- **Texte**:
▶

Détail du frontispice de l’Encyclopédie en couverture: la matérialité éditoriale visualise l’enjeu herméneutique de ce bel essai de réflexion culturelle que boucle une bibliographie de 150 titres. Le sagace Montréalais y revient sur les Lumières, avec cinq critiques théâtrales tirées de la revue Jeu (Sade, Diderot, Marivaux ; «Scènes»). Il scrute les lieux et les «idées-images» (Bronislaw Baczko) des Lumières dans l’imaginaire social actuel, entre modernisation outrée, démagogie et distorsions factuelles. «Lire les classiques vaut mieux que de ne pas les lire» (Italo Calvino, Pourquoi lire les classiques, Seuil 1993, trad. Michel Orcel, François Wahl): adossé au propos calvinien, Melançon évalue l’écho littéraire, théâtral, critique, pédagogique, politique, journalistique, publicitaire et scientifique des Lumières. Il questionne la lecture des classiques.

◀

- **Matériel fourni**:
▶

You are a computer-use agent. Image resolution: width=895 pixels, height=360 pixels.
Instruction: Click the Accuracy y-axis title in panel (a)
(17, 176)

◀

- **Exercices proposés**:
1: Recopiez le passage du texte qui va de "Détail du frontispice" jusqu'à "lecture des classiques.", en substituant "ouvrage" à "essai".
2: Répondez à ces questions d'après le texte :
(a) Combien de titres compte la bibliographie qui clôt l'essai ?
(b) De quelle revue proviennent les cinq critiques théâtrales ?
(c) Quel détail de l'Encyclopédie figure en couverture ?
3: Dressez la liste complète des adjectifs qui qualifient l'écho des Lumières évalué par Melançon dans le texte.

- **Liste des réponses**:
1:
Détail du frontispice de l’Encyclopédie en couverture: la matérialité éditoriale visualise l’enjeu herméneutique de ce bel ouvrage de réflexion culturelle que boucle une bibliographie de 150 titres. Le sagace Montréalais y revient sur les Lumières, avec cinq critiques théâtrales tirées de la revue Jeu (Sade, Diderot, Marivaux ; «Scènes»). Il scrute les lieux et les «idées-images» (Bronislaw Baczko) des Lumières dans l’imaginaire social actuel, entre modernisation outrée, démagogie et distorsions factuelles. «Lire les classiques vaut mieux que de ne pas les lire» (Italo Calvino, Pourquoi lire les classiques, Seuil 1993, trad. Michel Orcel, François Wahl): adossé au propos calvinien, Melançon évalue l’écho littéraire, théâtral, critique, pédagogique, politique, journalistique, publicitaire et scientifique des Lumières. Il questionne la lecture des classiques.

2:
(a) La bibliographie compte 150 titres.
(b) Les critiques théâtrales sont tirées de la revue Jeu.
(c) La couverture reproduit un détail du frontispice de l'Encyclopédie.

3: Melançon évalue l'écho littéraire, théâtral, critique, pédagogique, politique, journalistique, publicitaire et scientifique des Lumières.